Oncogenic Signalling Group

Metastatic relapse continues to underpin high mortality rates for cancer patients as existing therapies are largely ineffective and palliative once relapse is detected. This highlights the need for treatments that block metastatic disease earlier on. Whilst significant efforts have been made to develop ‘anti-metastatic’ drugs that stop the spread of cancer cells, these therapies are unlikely to work in malignancies where metastasis has occurred before patients are diagnosed. Instead, our team are focused on identifying treatment strategies that stop the growth of tumour cells that have already spread throughout the body.

In close collaboration with the Network Biology laboratory, we have developed a number of experimental models to study metastatic disease progression in highly aggressive triple negative breast cancers (TNBC). In ongoing projects, our team is utilising these unique models to dissect the biology that underpins metastatic outgrowth and identify novel therapeutic vulnerabilities to treat metastatic TNBC. This work is complemented by cutting-edge phenotypic drug screening studies, which aim to translate these biological findings into clinically viable treatment strategies.

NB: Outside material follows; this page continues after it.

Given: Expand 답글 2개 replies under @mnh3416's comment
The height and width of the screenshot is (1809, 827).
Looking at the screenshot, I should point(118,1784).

Expanding on our TNBC studies, we are now also assessing our novel therapies as treatments for high grade serous ovarian carcinomas and appendiceal cancers. In both cases, metastatic relapse underpins poor survival outcomes. As appendiceal cancers are extremely rare and there are limited resources to study these tumours, our team is collaborating with A/Prof Kate Mahon from the Chris O’Brien Lifehouse, to develop experimental models of appendiceal cancer for drug discovery studies.